WHAT YOU WILL DO — Determine how many lines of the listing contain the word "panel". The reply is that number alone.

'''

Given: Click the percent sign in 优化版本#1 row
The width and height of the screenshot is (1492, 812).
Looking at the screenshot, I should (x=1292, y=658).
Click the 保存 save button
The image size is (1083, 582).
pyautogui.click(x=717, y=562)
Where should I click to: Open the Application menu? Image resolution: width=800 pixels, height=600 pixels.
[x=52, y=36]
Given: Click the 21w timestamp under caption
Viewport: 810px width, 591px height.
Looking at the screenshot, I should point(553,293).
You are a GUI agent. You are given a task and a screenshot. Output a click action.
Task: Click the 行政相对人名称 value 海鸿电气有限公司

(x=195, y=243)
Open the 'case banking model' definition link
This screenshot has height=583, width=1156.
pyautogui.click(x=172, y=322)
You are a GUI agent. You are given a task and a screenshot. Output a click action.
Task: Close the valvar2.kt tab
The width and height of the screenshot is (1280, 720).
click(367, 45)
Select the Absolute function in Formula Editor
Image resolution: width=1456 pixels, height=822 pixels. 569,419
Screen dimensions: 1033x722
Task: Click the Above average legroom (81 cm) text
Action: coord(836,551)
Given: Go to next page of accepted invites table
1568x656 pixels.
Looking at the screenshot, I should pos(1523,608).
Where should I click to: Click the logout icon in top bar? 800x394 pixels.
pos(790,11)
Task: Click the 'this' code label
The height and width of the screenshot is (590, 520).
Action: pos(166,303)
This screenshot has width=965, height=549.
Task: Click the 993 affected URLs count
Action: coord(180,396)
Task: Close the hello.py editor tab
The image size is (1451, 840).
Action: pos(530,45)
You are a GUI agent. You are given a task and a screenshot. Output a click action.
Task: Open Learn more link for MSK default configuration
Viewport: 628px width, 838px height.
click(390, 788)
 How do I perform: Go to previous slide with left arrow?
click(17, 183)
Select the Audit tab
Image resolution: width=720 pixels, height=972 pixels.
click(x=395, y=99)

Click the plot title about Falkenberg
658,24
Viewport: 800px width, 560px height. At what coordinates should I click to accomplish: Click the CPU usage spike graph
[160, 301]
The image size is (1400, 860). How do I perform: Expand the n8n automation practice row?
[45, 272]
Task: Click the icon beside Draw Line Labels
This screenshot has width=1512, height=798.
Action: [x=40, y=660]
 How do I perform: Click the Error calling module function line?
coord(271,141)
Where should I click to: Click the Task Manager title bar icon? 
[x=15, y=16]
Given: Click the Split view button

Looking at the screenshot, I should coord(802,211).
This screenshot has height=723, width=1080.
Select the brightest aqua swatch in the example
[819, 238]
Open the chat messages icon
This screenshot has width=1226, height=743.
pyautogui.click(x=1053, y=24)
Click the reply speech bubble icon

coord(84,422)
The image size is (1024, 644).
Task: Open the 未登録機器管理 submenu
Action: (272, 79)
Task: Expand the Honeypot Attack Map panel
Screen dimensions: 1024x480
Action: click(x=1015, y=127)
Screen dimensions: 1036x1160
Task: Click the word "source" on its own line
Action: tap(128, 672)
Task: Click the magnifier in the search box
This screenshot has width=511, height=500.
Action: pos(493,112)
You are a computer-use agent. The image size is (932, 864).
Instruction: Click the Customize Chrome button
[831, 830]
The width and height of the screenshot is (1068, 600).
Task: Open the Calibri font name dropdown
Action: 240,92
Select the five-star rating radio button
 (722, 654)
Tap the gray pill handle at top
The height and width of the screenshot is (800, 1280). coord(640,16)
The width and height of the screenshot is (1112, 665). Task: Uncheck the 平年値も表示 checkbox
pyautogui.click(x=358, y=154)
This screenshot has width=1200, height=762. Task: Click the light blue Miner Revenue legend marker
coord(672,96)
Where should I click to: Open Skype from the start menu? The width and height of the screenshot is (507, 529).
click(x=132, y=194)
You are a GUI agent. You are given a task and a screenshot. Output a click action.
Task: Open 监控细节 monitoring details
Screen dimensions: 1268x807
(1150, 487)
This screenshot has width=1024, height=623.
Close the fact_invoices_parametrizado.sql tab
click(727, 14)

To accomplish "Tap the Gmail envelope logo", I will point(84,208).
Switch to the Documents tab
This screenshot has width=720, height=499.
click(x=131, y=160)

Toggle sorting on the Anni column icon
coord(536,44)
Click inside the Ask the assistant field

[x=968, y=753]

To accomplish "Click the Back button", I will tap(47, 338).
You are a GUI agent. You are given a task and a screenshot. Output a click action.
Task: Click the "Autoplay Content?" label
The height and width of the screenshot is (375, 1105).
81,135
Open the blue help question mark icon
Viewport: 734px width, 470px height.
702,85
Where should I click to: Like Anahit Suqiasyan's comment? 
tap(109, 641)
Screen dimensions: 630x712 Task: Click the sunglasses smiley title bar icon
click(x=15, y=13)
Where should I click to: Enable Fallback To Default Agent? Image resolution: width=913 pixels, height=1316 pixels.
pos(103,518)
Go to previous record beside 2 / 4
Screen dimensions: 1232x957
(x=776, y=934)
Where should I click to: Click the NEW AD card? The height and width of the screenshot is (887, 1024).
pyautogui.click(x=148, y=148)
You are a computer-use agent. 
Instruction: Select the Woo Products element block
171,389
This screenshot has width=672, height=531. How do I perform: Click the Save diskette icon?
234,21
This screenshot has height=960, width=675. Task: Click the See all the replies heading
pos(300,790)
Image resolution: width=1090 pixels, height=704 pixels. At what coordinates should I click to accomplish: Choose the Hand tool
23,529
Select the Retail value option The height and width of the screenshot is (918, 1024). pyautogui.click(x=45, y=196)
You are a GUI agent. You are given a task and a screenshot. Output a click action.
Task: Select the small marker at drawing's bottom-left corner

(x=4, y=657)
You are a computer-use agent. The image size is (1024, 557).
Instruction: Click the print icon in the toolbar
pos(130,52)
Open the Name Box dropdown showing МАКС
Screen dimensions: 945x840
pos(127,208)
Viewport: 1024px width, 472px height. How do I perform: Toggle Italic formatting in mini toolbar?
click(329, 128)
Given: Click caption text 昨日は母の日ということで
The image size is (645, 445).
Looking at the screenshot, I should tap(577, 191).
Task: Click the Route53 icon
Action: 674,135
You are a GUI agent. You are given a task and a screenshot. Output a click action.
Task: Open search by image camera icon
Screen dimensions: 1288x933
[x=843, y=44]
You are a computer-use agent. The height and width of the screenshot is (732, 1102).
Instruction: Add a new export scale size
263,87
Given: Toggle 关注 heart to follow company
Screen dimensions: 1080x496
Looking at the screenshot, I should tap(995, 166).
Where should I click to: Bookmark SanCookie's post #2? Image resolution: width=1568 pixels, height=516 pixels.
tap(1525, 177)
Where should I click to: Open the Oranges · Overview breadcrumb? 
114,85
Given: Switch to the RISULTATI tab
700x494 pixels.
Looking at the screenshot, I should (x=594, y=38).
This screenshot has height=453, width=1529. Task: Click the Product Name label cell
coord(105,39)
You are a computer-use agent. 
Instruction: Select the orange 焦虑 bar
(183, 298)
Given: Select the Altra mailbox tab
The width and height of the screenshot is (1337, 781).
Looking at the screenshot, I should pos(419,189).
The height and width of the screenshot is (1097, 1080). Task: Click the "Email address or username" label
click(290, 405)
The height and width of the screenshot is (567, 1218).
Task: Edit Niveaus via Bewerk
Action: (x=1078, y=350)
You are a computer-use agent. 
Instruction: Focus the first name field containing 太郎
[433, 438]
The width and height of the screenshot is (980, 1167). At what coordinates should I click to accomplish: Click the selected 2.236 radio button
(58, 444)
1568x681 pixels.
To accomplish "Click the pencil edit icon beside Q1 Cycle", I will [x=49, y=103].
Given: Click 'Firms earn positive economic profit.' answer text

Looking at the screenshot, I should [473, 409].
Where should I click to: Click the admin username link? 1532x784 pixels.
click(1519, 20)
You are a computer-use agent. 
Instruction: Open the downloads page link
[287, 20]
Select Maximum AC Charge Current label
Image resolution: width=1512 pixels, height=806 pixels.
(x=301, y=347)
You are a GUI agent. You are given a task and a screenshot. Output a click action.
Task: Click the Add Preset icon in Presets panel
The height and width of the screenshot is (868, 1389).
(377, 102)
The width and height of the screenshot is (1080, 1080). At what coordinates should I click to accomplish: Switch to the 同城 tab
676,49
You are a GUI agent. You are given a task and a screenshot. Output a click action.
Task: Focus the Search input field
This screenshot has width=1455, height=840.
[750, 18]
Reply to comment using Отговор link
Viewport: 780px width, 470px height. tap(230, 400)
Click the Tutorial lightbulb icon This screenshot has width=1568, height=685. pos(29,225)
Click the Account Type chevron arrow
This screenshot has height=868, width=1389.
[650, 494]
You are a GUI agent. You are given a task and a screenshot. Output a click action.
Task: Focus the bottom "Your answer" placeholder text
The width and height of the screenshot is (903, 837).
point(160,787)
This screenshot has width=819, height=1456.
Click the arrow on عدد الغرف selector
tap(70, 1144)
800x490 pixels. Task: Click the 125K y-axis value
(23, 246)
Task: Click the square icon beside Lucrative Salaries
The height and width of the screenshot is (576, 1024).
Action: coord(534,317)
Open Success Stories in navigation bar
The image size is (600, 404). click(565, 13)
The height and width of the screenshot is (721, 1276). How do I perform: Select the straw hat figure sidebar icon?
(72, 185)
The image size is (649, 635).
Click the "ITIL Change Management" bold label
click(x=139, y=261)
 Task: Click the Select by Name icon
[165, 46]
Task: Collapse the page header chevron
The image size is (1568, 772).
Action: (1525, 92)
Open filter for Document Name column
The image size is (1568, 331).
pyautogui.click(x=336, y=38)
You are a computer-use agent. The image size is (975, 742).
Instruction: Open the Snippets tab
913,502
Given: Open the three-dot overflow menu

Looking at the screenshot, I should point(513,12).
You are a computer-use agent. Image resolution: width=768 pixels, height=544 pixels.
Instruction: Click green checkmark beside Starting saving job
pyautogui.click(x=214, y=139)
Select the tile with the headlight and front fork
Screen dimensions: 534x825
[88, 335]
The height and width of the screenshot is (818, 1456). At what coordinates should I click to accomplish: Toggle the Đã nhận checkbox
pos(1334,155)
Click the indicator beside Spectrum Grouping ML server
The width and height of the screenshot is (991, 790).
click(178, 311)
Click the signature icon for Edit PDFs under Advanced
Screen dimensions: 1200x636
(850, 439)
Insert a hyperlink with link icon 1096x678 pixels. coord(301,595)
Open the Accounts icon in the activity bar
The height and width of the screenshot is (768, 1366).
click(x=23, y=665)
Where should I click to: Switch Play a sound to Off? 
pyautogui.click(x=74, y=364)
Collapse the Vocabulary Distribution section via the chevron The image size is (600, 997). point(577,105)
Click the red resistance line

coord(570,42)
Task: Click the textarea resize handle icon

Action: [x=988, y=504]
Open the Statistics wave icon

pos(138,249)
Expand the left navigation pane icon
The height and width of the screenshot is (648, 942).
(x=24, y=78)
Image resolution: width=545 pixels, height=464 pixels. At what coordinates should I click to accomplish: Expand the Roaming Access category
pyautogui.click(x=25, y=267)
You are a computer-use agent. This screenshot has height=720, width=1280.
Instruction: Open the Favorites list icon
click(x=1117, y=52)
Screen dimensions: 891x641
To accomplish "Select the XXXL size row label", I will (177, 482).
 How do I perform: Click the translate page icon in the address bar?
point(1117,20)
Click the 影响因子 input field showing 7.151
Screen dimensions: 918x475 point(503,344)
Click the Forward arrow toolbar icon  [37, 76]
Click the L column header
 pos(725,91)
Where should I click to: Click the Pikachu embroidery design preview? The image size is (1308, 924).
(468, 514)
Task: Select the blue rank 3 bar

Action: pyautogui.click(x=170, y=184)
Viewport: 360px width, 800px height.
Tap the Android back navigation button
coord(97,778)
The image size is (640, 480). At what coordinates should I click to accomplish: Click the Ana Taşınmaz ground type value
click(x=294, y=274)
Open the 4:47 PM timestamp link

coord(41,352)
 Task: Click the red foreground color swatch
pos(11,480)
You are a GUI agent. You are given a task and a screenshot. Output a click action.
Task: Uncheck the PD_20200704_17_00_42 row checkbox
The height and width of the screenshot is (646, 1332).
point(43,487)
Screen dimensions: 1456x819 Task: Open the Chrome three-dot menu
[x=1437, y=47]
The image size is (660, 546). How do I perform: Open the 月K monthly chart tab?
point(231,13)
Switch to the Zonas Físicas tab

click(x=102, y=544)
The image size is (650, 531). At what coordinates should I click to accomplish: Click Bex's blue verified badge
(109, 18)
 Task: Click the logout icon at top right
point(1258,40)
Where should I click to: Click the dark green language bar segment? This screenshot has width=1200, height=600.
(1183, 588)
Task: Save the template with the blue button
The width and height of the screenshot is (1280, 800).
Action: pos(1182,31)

'''

SOLUTION — 2